U-BFD for SRv6 TE Policy

Fundamentals of U-BFD for SRv6 TE Policy

Figure 1 shows the U-BFD for SRv6 TE Policy detection process.

Figure 1 U-BFD for SRv6 TE Policy detection process

The U-BFD for SRv6 TE Policy detection process is as follows:

1. After U-BFD is configured on the headend of the specified SRv6 TE Policy, the headend constructs a special BFD packet in which both the source and destination IP addresses in the IP header are the local IP address (that is, the TE IPv6 Router-ID) and both the local and remote discriminators are the same.
2. The headend encapsulates a SID stack corresponding to the SRv6 TE Policy into the BFD packet. This transforms the packet into an SRv6 one.
3. After receiving the SRv6 packet through the SRv6 TE Policy, the endpoint processes the packet, searches for a route according to the destination IPv6 address in the BFD packet, and then loops back the BFD packet to the headend.

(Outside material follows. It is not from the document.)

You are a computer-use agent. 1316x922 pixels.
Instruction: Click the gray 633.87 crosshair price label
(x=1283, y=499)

4. If the headend receives a U-BFD reply, it considers that the corresponding segment list in the SRv6 TE Policy is normal. Otherwise, it considers that the segment list fails. If all the segment lists of a candidate path fail, U-BFD triggers a switchover to the backup candidate path.

U-BFD return packets are forwarded over IPv6 routes. In cases where the primary paths of multiple SRv6 TE Policies between two nodes differ due to different path constraints, if U-BFD return packets are transmitted over the same path and this path fails, all the involved U-BFD sessions may go down. As a result, all the SRv6 TE Policies between the two nodes go down. This problem also applies to U-BFD sessions of multiple segment lists in the same SRv6 TE Policy.

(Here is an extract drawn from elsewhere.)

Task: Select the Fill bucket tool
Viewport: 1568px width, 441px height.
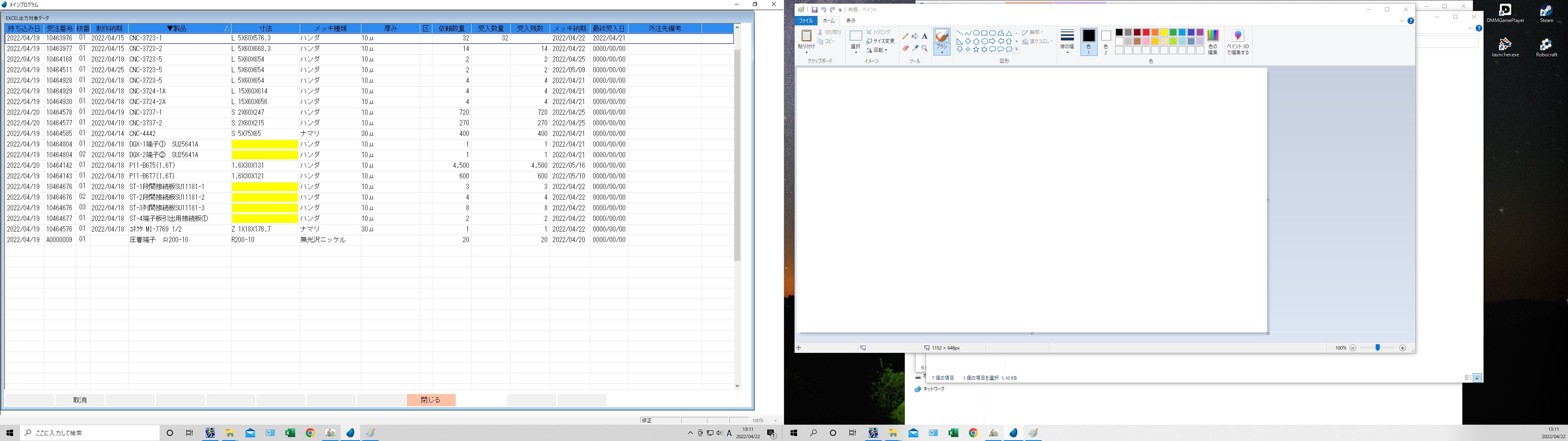Action: click(915, 37)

By default, if HSB is not enabled for an SRv6 TE Policy, U-BFD detects all the segment lists of only the candidate path with the highest preference in the SRv6 TE Policy. Conversely, when HSB is enabled, U-BFD can detect all the segment lists of the candidate paths with the highest and second highest preferences in the SRv6 TE Policy. If the segment lists of the candidate path with the highest preference all fail, a switchover to the HSB path is triggered.

Enabling U-BFD Traffic to Bypass Local Protection Paths

In a scenario where U-BFD for SRv6 TE Policy is deployed, if the segment lists of the primary candidate path fail, U-BFD remains up if a local protection path (such as a TI-LFA or TE FRR path) exists. For example, in TE FRR protection, if the current SID is unreachable, the SRv6 TE Policy uses the next-layer SID for forwarding. If this SID is still unreachable, the SRv6 TE Policy forwards the packet using the lower-layer SID until the destination IPv6 address of the packet changes to the TE IPv6 router ID of the headend. In this case, the BFD packets are looped back to the headend, and the BFD status remains up, which is inconsistent with the actual forwarding status of the SRv6 TE Policy.

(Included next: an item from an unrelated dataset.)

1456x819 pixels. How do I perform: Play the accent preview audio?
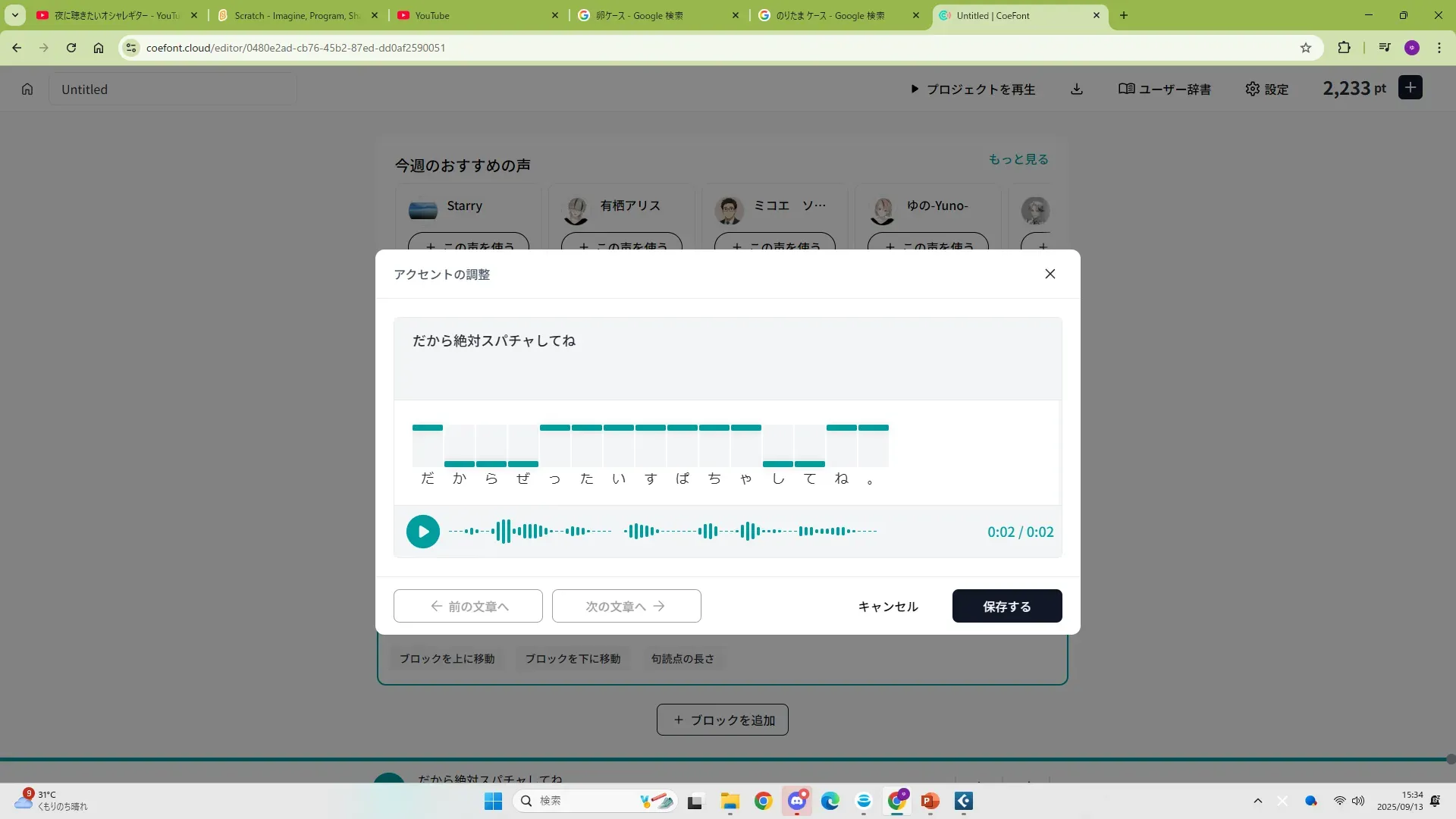tap(422, 532)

To resolve this problem, you can enable U-BFD traffic to bypass local protection paths. In this way, U-BFD goes down if the segment lists of the primary candidate path all fail, triggering the candidate path to also go down. As a result, traffic is switched to a backup candidate path or another SRv6 TE Policy.

Application of U-BFD in a Network Slicing Scenario

In an SRv6 TE Policy network slicing scenario, U-BFD can detect an SRv6 TE Policy based on a network slice. The detection process is as follows:

1. After U-BFD for SRv6 TE Policy is enabled on the headend, U-BFD packets are forwarded based on the network slice.
2. After receiving a U-BFD packet, the endpoint device sends a U-BFD loopback packet.
3. If the headend receives the U-BFD loopback packet, it considers the SRv6 TE Policy normal. Otherwise, it considers the SRv6 TE Policy faulty and sets U-BFD to down.

In this scenario, you must ensure that network slicing is deployed for the SRv6 TE Policy in E2E mode and that the primary path is working properly. Otherwise, U-BFD fails.